So let me begin this conversation by offering kudos to the Houston Chronicle editorial writers for the May 19 admonishment “Low Blow” that said the tactic of leaking a political candidate’s treatment for depression by the opponent’s camp went too far.
Politics and mental illness
An outgoing politician aligned with Lt. Gov. David Dewhurst released documents revealing Sen. Dan Patrick’s voluntary mental health treatment.
Mental health history, like a history of diabetes or even recovery from alcoholism or other addiction, doesn’t belong on resumes. Neither does skin color. Neither does where you grew up.
Sen. Patrick used the situation as an opportunity to right a wrong. He issued a statement that said he had indeed received “treatment decades ago for depression and exhaustion.” And today he’s arguably a successful Texas businessman, regardless of your views about his politics.
It’s up to all of us to capitalize on such newsmakers and promote the facts about brain disorders such as depression, anxiety (the most common category of all brain disorders) and other conditions. It’s up to each of us to let our family, friends, co-workers and others who care for us know that brain disorders happen to many people, treatment works and speak up when we need support or attention from professionals for help.
National Mental Health Month
There’s no better time to have that discussion than in May, which is National Mental Health Month.
Speaking of speaking up and out, I’m reminded of a conversation I witnessed earlier this month. In front of more than 800 guests at Menninger’s annual signature luncheon, which raises funds for research, training and patient care, University of Houston’s Brené Brown, PhD, LMSW, and Academy Award-nominated actress Mariel Hemingway chatted about mental illness.

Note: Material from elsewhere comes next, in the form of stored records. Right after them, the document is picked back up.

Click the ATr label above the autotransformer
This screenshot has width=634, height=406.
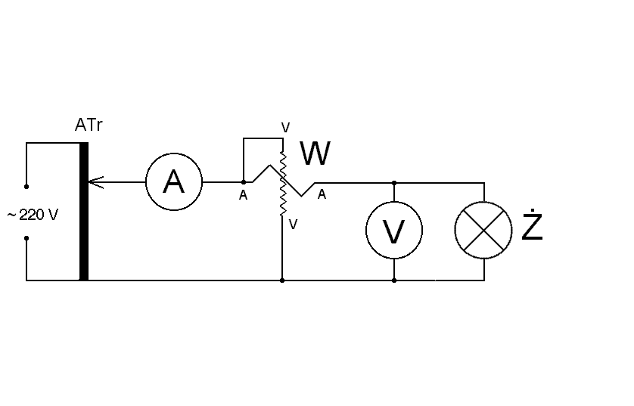89,126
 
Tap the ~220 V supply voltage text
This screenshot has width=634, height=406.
33,215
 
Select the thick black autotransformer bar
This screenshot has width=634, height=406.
84,212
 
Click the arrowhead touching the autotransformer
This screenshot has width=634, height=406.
93,182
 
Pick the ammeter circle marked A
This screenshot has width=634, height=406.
174,182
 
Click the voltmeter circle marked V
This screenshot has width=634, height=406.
394,231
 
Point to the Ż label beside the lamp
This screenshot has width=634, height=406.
533,227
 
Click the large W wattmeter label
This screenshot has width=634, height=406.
315,154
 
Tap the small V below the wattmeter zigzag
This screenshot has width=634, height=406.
292,224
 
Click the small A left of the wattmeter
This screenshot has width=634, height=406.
243,196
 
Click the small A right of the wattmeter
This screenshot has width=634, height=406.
322,195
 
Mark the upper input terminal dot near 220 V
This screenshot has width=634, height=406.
26,186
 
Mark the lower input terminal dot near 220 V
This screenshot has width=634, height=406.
26,238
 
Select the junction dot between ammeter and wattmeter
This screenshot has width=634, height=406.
243,182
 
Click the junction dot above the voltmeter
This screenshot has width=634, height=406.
394,182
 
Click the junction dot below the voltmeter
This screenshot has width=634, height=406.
394,280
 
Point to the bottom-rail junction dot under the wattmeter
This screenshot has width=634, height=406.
282,280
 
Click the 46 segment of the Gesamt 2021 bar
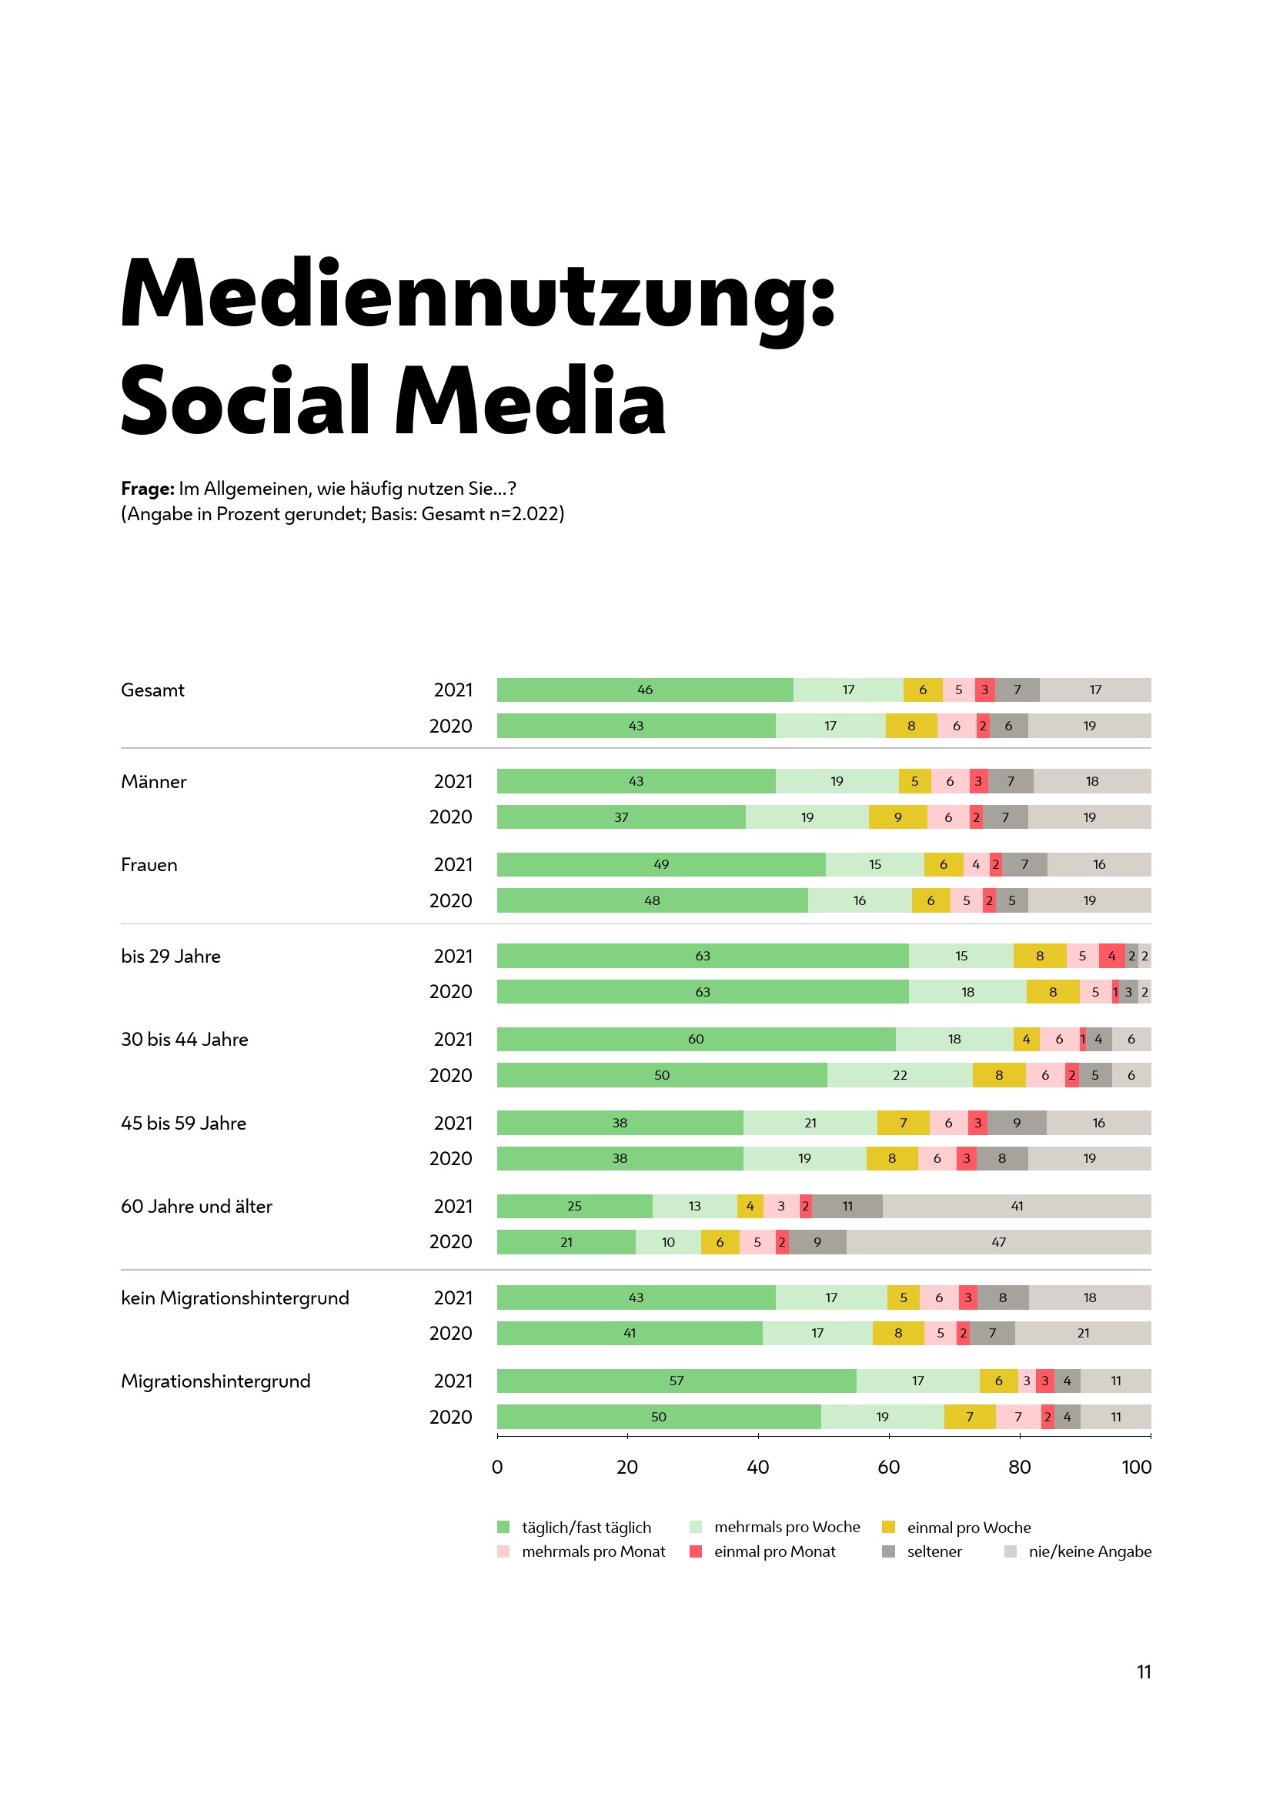click(644, 690)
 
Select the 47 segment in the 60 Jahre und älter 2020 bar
click(998, 1242)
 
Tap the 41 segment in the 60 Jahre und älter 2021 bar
click(1016, 1206)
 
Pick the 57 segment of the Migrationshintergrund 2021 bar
click(676, 1381)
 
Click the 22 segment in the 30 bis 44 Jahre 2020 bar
click(899, 1075)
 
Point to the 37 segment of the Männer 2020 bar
click(621, 817)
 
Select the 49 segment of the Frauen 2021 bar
click(661, 864)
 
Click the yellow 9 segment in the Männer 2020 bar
click(897, 817)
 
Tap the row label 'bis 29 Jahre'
click(171, 957)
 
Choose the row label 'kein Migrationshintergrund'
click(236, 1297)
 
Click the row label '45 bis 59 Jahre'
click(183, 1123)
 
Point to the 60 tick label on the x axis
click(888, 1467)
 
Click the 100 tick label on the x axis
click(1136, 1467)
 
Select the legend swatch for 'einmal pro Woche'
click(888, 1527)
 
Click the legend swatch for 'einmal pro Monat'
click(695, 1551)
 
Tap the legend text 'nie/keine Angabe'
click(1090, 1551)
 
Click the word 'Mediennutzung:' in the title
click(478, 296)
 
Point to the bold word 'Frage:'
click(147, 489)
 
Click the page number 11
click(1144, 1672)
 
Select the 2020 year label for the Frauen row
click(451, 901)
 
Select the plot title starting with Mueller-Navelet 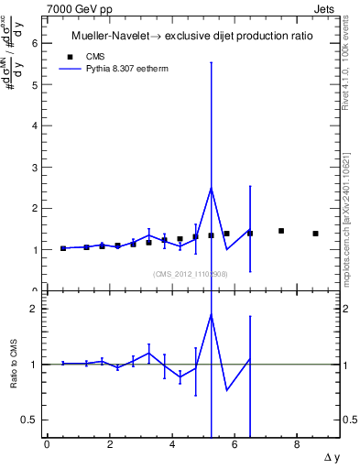coord(192,37)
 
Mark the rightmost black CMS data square coord(315,234)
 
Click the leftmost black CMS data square coord(63,248)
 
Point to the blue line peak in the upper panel coord(212,188)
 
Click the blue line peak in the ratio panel coord(212,314)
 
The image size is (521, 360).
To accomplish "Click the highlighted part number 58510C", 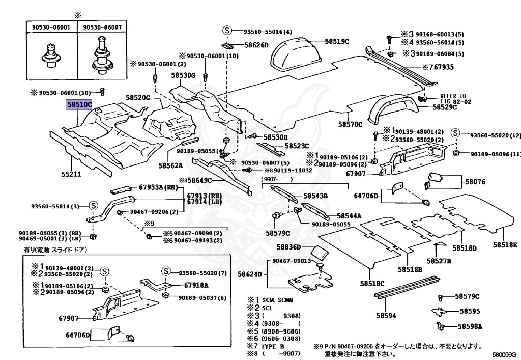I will click(x=77, y=105).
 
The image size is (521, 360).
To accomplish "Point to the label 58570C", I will click(x=350, y=124).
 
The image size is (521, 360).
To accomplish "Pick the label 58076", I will click(x=475, y=181).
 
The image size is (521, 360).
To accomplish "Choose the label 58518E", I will click(x=504, y=245).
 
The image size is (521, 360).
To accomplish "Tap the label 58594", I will click(x=385, y=315).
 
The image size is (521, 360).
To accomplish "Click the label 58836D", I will click(x=289, y=247).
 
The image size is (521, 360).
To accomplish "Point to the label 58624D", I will click(x=250, y=274).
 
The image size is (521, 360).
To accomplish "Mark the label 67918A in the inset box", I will click(x=196, y=285).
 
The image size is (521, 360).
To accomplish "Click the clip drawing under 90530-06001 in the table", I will click(x=51, y=54).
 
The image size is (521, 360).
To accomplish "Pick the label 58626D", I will click(x=256, y=45).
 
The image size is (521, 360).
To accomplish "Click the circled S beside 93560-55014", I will click(x=93, y=206).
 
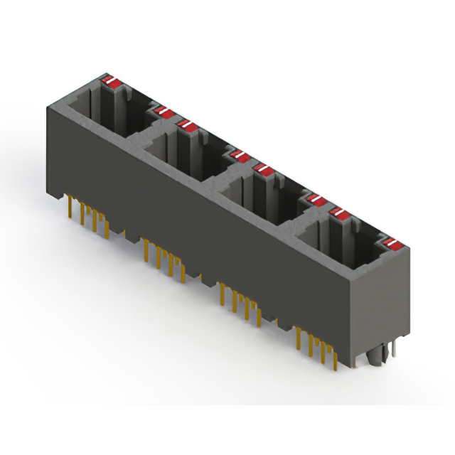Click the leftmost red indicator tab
(x=112, y=81)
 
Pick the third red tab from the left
(x=188, y=126)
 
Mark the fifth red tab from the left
(x=264, y=170)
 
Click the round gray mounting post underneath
(x=375, y=355)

With the stage set as close to a living room as a ballroom’s stage can be, the women opened up about the realities of coping with a brain disorder. Mariel said she realized that in creating her documentary, Running from Crazy, the idea of telling her story was more scary than actually telling it.
The lesson learned: “We all need to tell our story,” said Mariel. Before she did, she equated it to trying to hold a ball under water. “When you tell the truth, it is freedom like nothing else.”
Our life’s picture includes our parents, our children and pets, our friends. It also includes our work and hobbies as well as our ups and downs, our sickness and health.
It’s time to place our mental health in our personal portrait and be willing to share it. Clearly, Mariel and Sen. Patrick do not view their portrait as less than whole for sharing that part of their story.